Chemotherapeutic treatment with combinations of drugs is front-line
therapy for many types of
cancer. Combining drugs which target different signaling pathways often lessens adverse side effects while increasing the efficacy of treatment and reducing patient morbidity. A defined scheduling protocol is described by which
histone deacetylase inhibitors (HDIs) facilitate the cytotoxic effectiveness of the
topoisomerase I inhibitor camptothecin in the killing of
tumor cells. Breast and
lung cancer cell lines were treated with
camptothecin and
sodium butyrate (NaB) or
suberoylanilide hydroxamic acid on the day of, the day before, or the day after
camptothecin addition.
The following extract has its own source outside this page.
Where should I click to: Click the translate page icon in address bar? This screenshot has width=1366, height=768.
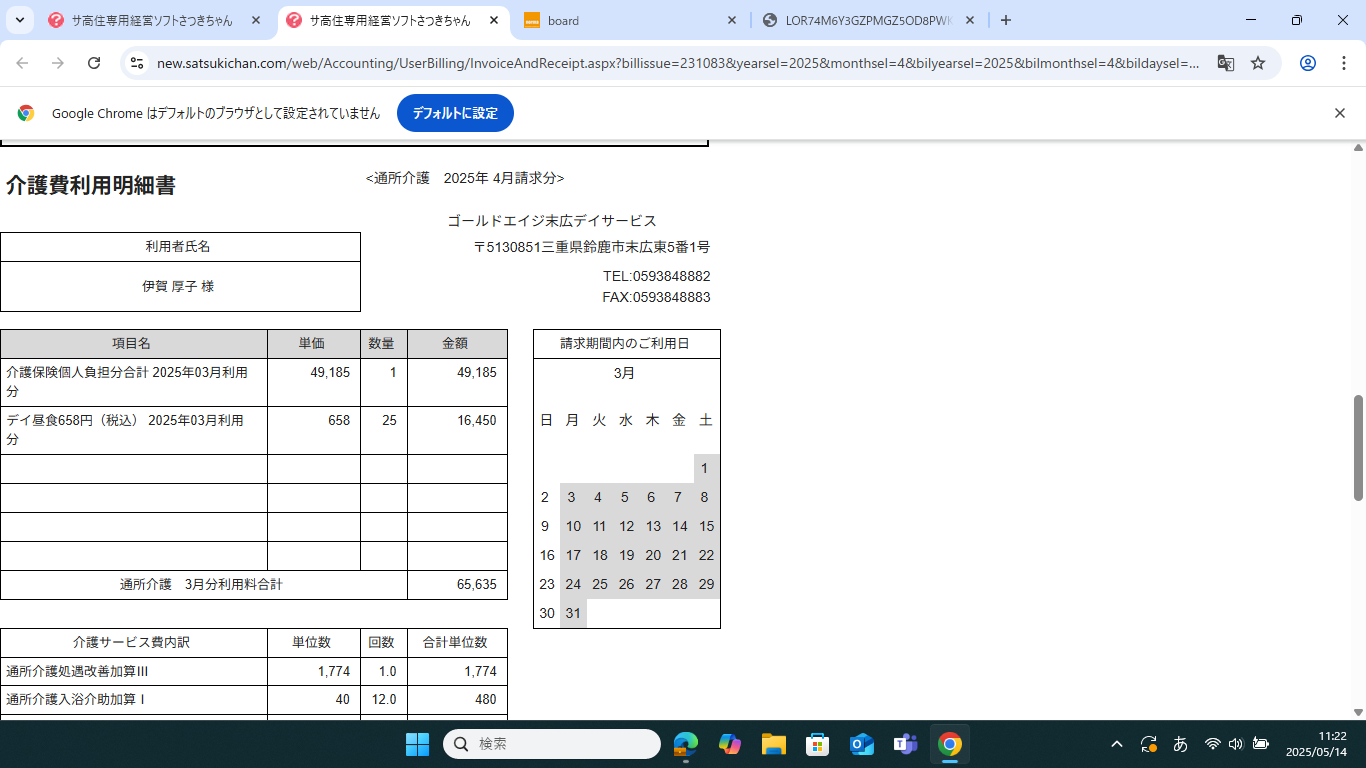coord(1225,63)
Depending on the time of addition, NaB-treated cells displayed a spectrum of responses from protection to sensitization, indicating the critical nature of timing in the use of HDIs. The IC80 (72-hour assay) dose of 100 nmol/L
camptothecin could be lowered to 15 nmol/L
camptothecin while maintaining or surpassing cell killing of the single agent if combined with an HDI added 24 to 48 hours after
camptothecin. Experiments determined that cells arrested in G2-M by
camptothecin were most sensitive to subsequent HDI addition. Western blot analysis indicated that in
camptothecin-arrested cells, NaB decreases
cyclin B levels, as well as the levels of the antiapoptotic
proteins XIAP and
survivin. These findings suggest that reducing the levels of these critical antiapoptotic factors may increase the efficacy of
topoisomerase I inhibitors in the clinical setting if given in a sequence that does not prevent or inhibit
tumor cell progression through the S phase.